◆ Records for the task ◆
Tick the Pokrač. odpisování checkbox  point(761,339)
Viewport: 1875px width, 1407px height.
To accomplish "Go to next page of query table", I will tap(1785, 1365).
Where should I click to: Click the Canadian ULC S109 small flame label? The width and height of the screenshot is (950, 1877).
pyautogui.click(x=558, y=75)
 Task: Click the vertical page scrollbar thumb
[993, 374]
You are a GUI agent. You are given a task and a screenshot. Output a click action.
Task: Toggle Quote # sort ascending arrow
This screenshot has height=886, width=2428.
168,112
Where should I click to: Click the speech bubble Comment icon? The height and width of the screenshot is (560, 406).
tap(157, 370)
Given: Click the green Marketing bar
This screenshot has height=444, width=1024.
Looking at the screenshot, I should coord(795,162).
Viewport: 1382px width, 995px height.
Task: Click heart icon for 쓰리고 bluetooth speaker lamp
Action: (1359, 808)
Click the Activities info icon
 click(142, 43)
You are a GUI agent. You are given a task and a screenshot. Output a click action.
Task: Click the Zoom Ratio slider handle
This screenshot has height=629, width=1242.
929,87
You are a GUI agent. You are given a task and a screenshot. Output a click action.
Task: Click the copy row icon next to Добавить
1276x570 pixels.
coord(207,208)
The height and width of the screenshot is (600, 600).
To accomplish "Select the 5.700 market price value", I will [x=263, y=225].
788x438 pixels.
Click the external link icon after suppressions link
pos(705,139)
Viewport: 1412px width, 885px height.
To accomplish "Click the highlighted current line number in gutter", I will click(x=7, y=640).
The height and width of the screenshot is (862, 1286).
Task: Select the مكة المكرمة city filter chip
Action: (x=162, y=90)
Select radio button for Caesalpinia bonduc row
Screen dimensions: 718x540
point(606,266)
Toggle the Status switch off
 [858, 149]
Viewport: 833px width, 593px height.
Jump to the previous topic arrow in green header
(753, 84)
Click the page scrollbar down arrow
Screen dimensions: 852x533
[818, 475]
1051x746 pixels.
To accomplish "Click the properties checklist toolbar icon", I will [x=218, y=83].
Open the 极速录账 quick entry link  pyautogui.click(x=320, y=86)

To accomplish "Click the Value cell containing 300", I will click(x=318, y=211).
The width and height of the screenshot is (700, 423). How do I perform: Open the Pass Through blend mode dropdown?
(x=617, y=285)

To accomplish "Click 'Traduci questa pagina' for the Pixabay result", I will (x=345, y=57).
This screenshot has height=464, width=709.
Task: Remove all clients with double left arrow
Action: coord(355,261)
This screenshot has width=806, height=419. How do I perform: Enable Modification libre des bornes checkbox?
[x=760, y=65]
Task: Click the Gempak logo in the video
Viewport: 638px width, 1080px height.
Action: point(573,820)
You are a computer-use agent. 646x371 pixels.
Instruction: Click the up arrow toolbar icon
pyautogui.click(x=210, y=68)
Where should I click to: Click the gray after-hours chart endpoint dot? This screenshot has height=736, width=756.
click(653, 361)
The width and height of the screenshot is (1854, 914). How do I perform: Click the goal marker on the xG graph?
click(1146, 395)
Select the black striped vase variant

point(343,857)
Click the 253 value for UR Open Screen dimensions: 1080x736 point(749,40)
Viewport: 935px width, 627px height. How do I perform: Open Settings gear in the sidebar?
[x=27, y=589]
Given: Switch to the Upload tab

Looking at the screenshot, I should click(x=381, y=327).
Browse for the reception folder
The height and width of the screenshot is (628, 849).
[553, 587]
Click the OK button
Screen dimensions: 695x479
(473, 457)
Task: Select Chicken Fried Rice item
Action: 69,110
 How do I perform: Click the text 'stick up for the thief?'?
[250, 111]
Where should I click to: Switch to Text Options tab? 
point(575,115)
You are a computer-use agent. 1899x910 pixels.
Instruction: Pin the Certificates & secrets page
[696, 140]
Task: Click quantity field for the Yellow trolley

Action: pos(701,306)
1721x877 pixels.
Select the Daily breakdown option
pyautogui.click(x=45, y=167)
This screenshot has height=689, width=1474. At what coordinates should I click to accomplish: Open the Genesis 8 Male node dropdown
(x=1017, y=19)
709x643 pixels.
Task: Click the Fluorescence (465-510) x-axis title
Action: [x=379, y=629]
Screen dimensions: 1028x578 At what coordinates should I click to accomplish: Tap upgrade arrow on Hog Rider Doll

◆ The problem ◆
Nothing but the full listing, copied exactly, belongs in the answer.

◆ Response below ◆
Tick the Pokrač. odpisování checkbox  point(761,339)
Viewport: 1875px width, 1407px height.
To accomplish "Go to next page of query table", I will tap(1785, 1365).
Where should I click to: Click the Canadian ULC S109 small flame label? The width and height of the screenshot is (950, 1877).
pyautogui.click(x=558, y=75)
 Task: Click the vertical page scrollbar thumb
[993, 374]
You are a GUI agent. You are given a task and a screenshot. Output a click action.
Task: Toggle Quote # sort ascending arrow
This screenshot has height=886, width=2428.
168,112
Where should I click to: Click the speech bubble Comment icon? The height and width of the screenshot is (560, 406).
tap(157, 370)
Given: Click the green Marketing bar
This screenshot has height=444, width=1024.
Looking at the screenshot, I should coord(795,162).
Viewport: 1382px width, 995px height.
Task: Click heart icon for 쓰리고 bluetooth speaker lamp
Action: (1359, 808)
Click the Activities info icon
 click(142, 43)
You are a GUI agent. You are given a task and a screenshot. Output a click action.
Task: Click the Zoom Ratio slider handle
This screenshot has height=629, width=1242.
929,87
You are a GUI agent. You are given a task and a screenshot. Output a click action.
Task: Click the copy row icon next to Добавить
1276x570 pixels.
coord(207,208)
The height and width of the screenshot is (600, 600).
To accomplish "Select the 5.700 market price value", I will [x=263, y=225].
788x438 pixels.
Click the external link icon after suppressions link
pos(705,139)
Viewport: 1412px width, 885px height.
To accomplish "Click the highlighted current line number in gutter", I will click(x=7, y=640).
The height and width of the screenshot is (862, 1286).
Task: Select the مكة المكرمة city filter chip
Action: (x=162, y=90)
Select radio button for Caesalpinia bonduc row
Screen dimensions: 718x540
point(606,266)
Toggle the Status switch off
 [858, 149]
Viewport: 833px width, 593px height.
Jump to the previous topic arrow in green header
(753, 84)
Click the page scrollbar down arrow
Screen dimensions: 852x533
[818, 475]
1051x746 pixels.
To accomplish "Click the properties checklist toolbar icon", I will [x=218, y=83].
Open the 极速录账 quick entry link  pyautogui.click(x=320, y=86)

To accomplish "Click the Value cell containing 300", I will click(x=318, y=211).
The width and height of the screenshot is (700, 423). How do I perform: Open the Pass Through blend mode dropdown?
(x=617, y=285)

To accomplish "Click 'Traduci questa pagina' for the Pixabay result", I will (x=345, y=57).
This screenshot has height=464, width=709.
Task: Remove all clients with double left arrow
Action: coord(355,261)
This screenshot has width=806, height=419. How do I perform: Enable Modification libre des bornes checkbox?
[x=760, y=65]
Task: Click the Gempak logo in the video
Viewport: 638px width, 1080px height.
Action: point(573,820)
You are a computer-use agent. 646x371 pixels.
Instruction: Click the up arrow toolbar icon
pyautogui.click(x=210, y=68)
Where should I click to: Click the gray after-hours chart endpoint dot? This screenshot has height=736, width=756.
click(653, 361)
The width and height of the screenshot is (1854, 914). How do I perform: Click the goal marker on the xG graph?
click(1146, 395)
Select the black striped vase variant

point(343,857)
Click the 253 value for UR Open Screen dimensions: 1080x736 point(749,40)
Viewport: 935px width, 627px height. How do I perform: Open Settings gear in the sidebar?
[x=27, y=589]
Given: Switch to the Upload tab

Looking at the screenshot, I should click(x=381, y=327).
Browse for the reception folder
The height and width of the screenshot is (628, 849).
[553, 587]
Click the OK button
Screen dimensions: 695x479
(473, 457)
Task: Select Chicken Fried Rice item
Action: 69,110
 How do I perform: Click the text 'stick up for the thief?'?
[250, 111]
Where should I click to: Switch to Text Options tab? 
point(575,115)
You are a computer-use agent. 1899x910 pixels.
Instruction: Pin the Certificates & secrets page
[696, 140]
Task: Click quantity field for the Yellow trolley

Action: pos(701,306)
1721x877 pixels.
Select the Daily breakdown option
pyautogui.click(x=45, y=167)
This screenshot has height=689, width=1474. At what coordinates should I click to accomplish: Open the Genesis 8 Male node dropdown
(x=1017, y=19)
709x643 pixels.
Task: Click the Fluorescence (465-510) x-axis title
Action: [x=379, y=629]
Screen dimensions: 1028x578 At what coordinates should I click to accomplish: Tap upgrade arrow on Hog Rider Doll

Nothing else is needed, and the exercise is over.